_WORK TO COMPLETE_:
Reproduce the records below line for line, without changing anything.

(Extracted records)
┄┄┄┄┄┄
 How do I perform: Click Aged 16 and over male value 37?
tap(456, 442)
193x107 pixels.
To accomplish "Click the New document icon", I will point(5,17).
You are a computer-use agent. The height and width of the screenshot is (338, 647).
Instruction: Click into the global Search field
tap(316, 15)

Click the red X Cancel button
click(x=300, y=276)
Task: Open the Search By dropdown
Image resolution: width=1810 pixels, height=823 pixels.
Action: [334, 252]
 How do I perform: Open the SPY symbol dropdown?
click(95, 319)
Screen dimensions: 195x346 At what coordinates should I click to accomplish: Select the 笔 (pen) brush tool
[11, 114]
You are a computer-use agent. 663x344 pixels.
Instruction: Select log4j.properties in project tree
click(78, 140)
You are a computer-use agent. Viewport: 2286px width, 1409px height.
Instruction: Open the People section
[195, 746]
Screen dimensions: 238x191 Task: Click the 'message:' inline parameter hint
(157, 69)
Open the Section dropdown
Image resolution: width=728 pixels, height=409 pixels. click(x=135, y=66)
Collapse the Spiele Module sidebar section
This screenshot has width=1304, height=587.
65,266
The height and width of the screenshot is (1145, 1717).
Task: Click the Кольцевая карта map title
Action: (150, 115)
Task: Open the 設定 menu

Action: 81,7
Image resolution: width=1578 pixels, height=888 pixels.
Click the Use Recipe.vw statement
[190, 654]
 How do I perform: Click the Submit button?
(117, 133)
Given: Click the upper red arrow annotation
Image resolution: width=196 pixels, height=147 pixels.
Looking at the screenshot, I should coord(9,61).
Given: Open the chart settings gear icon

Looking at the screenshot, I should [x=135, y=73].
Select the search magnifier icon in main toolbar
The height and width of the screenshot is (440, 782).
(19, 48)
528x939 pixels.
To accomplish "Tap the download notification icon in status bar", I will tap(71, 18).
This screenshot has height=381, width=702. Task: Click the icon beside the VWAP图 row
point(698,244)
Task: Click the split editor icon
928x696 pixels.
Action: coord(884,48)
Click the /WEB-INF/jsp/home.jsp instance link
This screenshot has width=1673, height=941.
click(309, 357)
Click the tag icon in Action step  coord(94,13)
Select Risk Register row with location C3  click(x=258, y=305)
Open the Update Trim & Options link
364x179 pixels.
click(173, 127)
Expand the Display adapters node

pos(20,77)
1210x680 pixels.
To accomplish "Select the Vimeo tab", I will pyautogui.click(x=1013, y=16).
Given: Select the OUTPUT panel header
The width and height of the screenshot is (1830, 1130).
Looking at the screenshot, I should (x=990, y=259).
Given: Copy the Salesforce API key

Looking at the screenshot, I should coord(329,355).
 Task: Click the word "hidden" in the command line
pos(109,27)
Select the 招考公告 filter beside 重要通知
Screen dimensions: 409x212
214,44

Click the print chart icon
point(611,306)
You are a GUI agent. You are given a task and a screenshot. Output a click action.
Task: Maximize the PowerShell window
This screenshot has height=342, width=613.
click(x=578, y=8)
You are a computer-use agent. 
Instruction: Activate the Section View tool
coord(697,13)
┄┄┄┄┄┄
_THE ANSWER_:
 How do I perform: Click Aged 16 and over male value 37?
tap(456, 442)
193x107 pixels.
To accomplish "Click the New document icon", I will point(5,17).
You are a computer-use agent. The height and width of the screenshot is (338, 647).
Instruction: Click into the global Search field
tap(316, 15)

Click the red X Cancel button
click(x=300, y=276)
Task: Open the Search By dropdown
Image resolution: width=1810 pixels, height=823 pixels.
Action: [334, 252]
 How do I perform: Open the SPY symbol dropdown?
click(95, 319)
Screen dimensions: 195x346 At what coordinates should I click to accomplish: Select the 笔 (pen) brush tool
[11, 114]
You are a computer-use agent. 663x344 pixels.
Instruction: Select log4j.properties in project tree
click(78, 140)
You are a computer-use agent. Viewport: 2286px width, 1409px height.
Instruction: Open the People section
[195, 746]
Screen dimensions: 238x191 Task: Click the 'message:' inline parameter hint
(157, 69)
Open the Section dropdown
Image resolution: width=728 pixels, height=409 pixels. click(x=135, y=66)
Collapse the Spiele Module sidebar section
This screenshot has width=1304, height=587.
65,266
The height and width of the screenshot is (1145, 1717).
Task: Click the Кольцевая карта map title
Action: (150, 115)
Task: Open the 設定 menu

Action: 81,7
Image resolution: width=1578 pixels, height=888 pixels.
Click the Use Recipe.vw statement
[190, 654]
 How do I perform: Click the Submit button?
(117, 133)
Given: Click the upper red arrow annotation
Image resolution: width=196 pixels, height=147 pixels.
Looking at the screenshot, I should coord(9,61).
Given: Open the chart settings gear icon

Looking at the screenshot, I should [x=135, y=73].
Select the search magnifier icon in main toolbar
The height and width of the screenshot is (440, 782).
(19, 48)
528x939 pixels.
To accomplish "Tap the download notification icon in status bar", I will tap(71, 18).
This screenshot has height=381, width=702. Task: Click the icon beside the VWAP图 row
point(698,244)
Task: Click the split editor icon
928x696 pixels.
Action: coord(884,48)
Click the /WEB-INF/jsp/home.jsp instance link
This screenshot has width=1673, height=941.
click(309, 357)
Click the tag icon in Action step  coord(94,13)
Select Risk Register row with location C3  click(x=258, y=305)
Open the Update Trim & Options link
364x179 pixels.
click(173, 127)
Expand the Display adapters node

pos(20,77)
1210x680 pixels.
To accomplish "Select the Vimeo tab", I will pyautogui.click(x=1013, y=16).
Given: Select the OUTPUT panel header
The width and height of the screenshot is (1830, 1130).
Looking at the screenshot, I should (x=990, y=259).
Given: Copy the Salesforce API key

Looking at the screenshot, I should coord(329,355).
 Task: Click the word "hidden" in the command line
pos(109,27)
Select the 招考公告 filter beside 重要通知
Screen dimensions: 409x212
214,44

Click the print chart icon
point(611,306)
You are a GUI agent. You are given a task and a screenshot. Output a click action.
Task: Maximize the PowerShell window
This screenshot has height=342, width=613.
click(x=578, y=8)
You are a computer-use agent. 
Instruction: Activate the Section View tool
coord(697,13)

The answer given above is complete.